FOR PREVIEWING & TESTING PURPOSES ONLY.
This notification will disappear once the page will be published.
This link is available for less than 30 minutes.
  • Lettura facilitata
  • Dimensioni del testo

Vuoi presentare una denuncia contro un’istituzione o un organismo dell’UE?

Lingua attuale: 
  • Italiano
Lingua di partenza: 
Lingue disponibili: 
La traduzione di questa pagina è stata generata mediante la traduzione automatica.
Le traduzioni automatiche possono contenere errori che rischiano di compromettere la chiarezza e l’accuratezza del testo; la Mediatrice non accetta alcuna responsabilità per eventuali discrepanze. Per le informazioni più affidabili e la certezza del diritto, La preghiamo di fare riferimento alla versione in lingua originale in inglese il cui link si trova in alto.
Per ulteriori informazioni consulti la nostra politica linguistica e di traduzione.

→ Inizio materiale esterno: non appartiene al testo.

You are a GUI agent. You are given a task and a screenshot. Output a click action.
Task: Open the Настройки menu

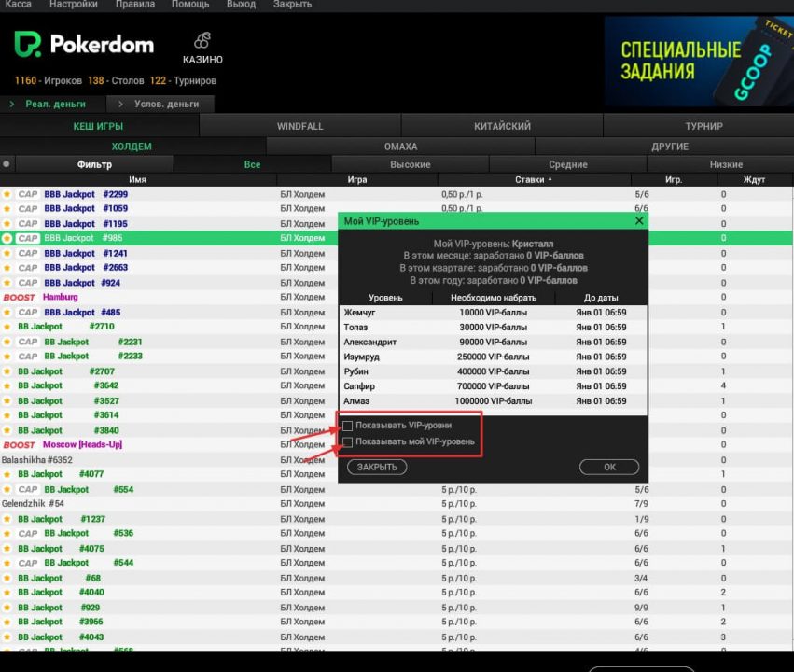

Decisione del Mediatore europeo sulla denuncia 497/2004/ELB contro la Commissione europea


Strasburgo, 10 marzo 2005

Egregio signor V. e signor W.,

Il 19 febbraio 2004 e il 24 marzo 2004 Lei ha presentato una denuncia, a nome del sig. X, direttore della società Y (di seguito "il denunciante"), al Mediatore europeo contro la Commissione, in merito al mancato pagamento di una fattura nell'ambito della valutazione finale di un progetto in Sud Africa.

Il 27 aprile 2004 ho trasmesso la denuncia al presidente della Commissione. La Commissione ha inviato il suo parere il 22 giugno 2004 e il 15 luglio 2004 Lei mi ha informato che il caso poteva considerarsi risolto. Il 25 agosto 2004 la Commissione ha trasmesso al Mediatore la prova che il pagamento in questione era stato effettuato.

Le scrivo ora per confermare i risultati delle indagini che sono state effettuate e per chiudere formalmente il caso.


IL RECLAMO

La denuncia è stata presentata per la prima volta il 18 febbraio 2004 dal direttore di una società denominata Y. Tuttavia, poiché mancavano documenti giustificativi, i servizi del Mediatore hanno contattato il denunciante e, il 29 marzo 2004, i consulenti legali della società hanno inviato i documenti richiesti.

Secondo il denunciante, i fatti possono essere riassunti come segue:

Nel 1998 la società ha effettuato la valutazione intermedia del progetto Z in Sudafrica nell'ambito di un contratto firmato con la Commissione europea.

Nel giugno 2001 la delegazione della Commissione in Sud Africa ha contattato la società per effettuare la valutazione finale di Z. Tuttavia, per questa seconda missione, la società ha firmato un contratto con Z e non con la Commissione. Il 5 dicembre 2001 la società ha presentato una fattura, comprensiva di diritti e spese rimborsabili, per un importo di EUR 10 336,67. Tuttavia, Z non è stata in grado di pagare la società per i suoi servizi.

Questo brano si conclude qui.